Ontario's criminal justice system is chaotic even on a good day. Jails are filled with people awaiting trial, getting to trial can take years, and the costs – both financial and social – are staggering. And yet crime rates have been falling steadily, to the point that Ontario has the lowest violent crime rate in Canada.
A new study by the MacDonald-Laurier Institute offers valuable insight into why these contradictory phenomena are occurring in Canada's largest province. The study, which evaluates and grades the criminal justice of every province and territory, suggests that one big part of the problem is that police in Ontario are laying too many charges that lead nowhere.
In Ontario, 43 per cent of charges laid are ultimately stayed or withdrawn. Of those that do go to trial, the conviction rate is just 55 per cent. Ontario has by far the lowest conviction rate in the country, and the highest number, again by far, of cases that are dropped.
In Quebec, where police must get the approval of a Crown prosecutor before laying charges, a mere 8.6 per cent of charges are stayed or withdrawn, and the conviction rate is 75 per cent. In British Columbia, where the Crown similarly has to approve charges, only 29 per cent of charges are dropped and the conviction rate is 70 per cent.
Ontario clearly has what the report refers to as a "justice deficit." Each year, thousands of people are charged, held in custody awaiting bail and court appearances, forced to shoulder expensive legal costs while simultaneously generating enormous legal costs for the state – and yet fewer than one in three are found guilty of a crime.
Ontario justice officials clearly need to start asking some questions about how their system works, and whether it needs to change. Should police continue to be able to lay charges on the spot? Or should Ontario adopt the Quebec and B.C. models, where police must run their evidence past a Crown prosecutor to get approval to lay charges?

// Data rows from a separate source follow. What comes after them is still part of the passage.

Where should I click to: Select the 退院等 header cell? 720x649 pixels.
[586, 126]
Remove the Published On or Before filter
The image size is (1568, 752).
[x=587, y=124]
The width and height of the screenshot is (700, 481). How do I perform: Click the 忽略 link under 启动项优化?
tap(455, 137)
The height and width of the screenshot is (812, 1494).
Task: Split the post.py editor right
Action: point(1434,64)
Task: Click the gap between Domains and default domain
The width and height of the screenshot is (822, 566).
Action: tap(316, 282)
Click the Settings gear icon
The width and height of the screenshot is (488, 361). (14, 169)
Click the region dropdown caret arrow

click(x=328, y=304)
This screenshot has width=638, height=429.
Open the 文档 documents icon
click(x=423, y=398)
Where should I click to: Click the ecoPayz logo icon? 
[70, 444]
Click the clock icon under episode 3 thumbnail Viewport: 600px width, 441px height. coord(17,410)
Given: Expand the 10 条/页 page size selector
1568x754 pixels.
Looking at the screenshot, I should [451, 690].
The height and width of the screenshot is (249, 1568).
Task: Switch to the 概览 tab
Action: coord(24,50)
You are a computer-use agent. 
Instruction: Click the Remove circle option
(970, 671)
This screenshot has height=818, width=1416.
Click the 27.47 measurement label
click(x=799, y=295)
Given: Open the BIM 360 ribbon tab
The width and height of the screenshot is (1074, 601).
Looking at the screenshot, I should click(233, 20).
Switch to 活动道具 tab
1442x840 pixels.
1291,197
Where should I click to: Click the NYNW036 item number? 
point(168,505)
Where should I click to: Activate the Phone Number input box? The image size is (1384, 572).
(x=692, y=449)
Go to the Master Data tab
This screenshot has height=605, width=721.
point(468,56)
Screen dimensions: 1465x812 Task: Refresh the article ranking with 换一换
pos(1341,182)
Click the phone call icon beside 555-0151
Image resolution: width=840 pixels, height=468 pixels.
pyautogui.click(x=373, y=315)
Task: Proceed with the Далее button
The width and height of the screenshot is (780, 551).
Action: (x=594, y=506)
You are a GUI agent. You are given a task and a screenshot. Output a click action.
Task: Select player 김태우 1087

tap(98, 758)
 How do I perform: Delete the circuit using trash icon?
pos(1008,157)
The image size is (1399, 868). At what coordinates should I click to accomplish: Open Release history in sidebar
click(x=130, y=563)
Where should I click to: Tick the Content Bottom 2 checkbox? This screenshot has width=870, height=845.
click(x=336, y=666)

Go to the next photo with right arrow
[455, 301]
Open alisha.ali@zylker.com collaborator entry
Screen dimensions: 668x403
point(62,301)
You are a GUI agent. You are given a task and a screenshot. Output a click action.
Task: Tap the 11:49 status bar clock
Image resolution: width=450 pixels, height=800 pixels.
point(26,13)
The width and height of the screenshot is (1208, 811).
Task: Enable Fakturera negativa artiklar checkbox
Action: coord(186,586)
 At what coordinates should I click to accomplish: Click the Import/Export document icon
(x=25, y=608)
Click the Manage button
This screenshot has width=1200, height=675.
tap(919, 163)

Justice ministry officials have argued in the past that separating the investigative role of police from the prosecutorial role of the Crown provides a system of checks and balances. Perhaps. But better police-prosecutor co-operation has clearly reduced the number of unnecessary charges in Quebec and B.C. At the same time, there's no sign the approach has led to undercharging of actual offenders. It's time Ontario took a serious look at how criminal charges are laid.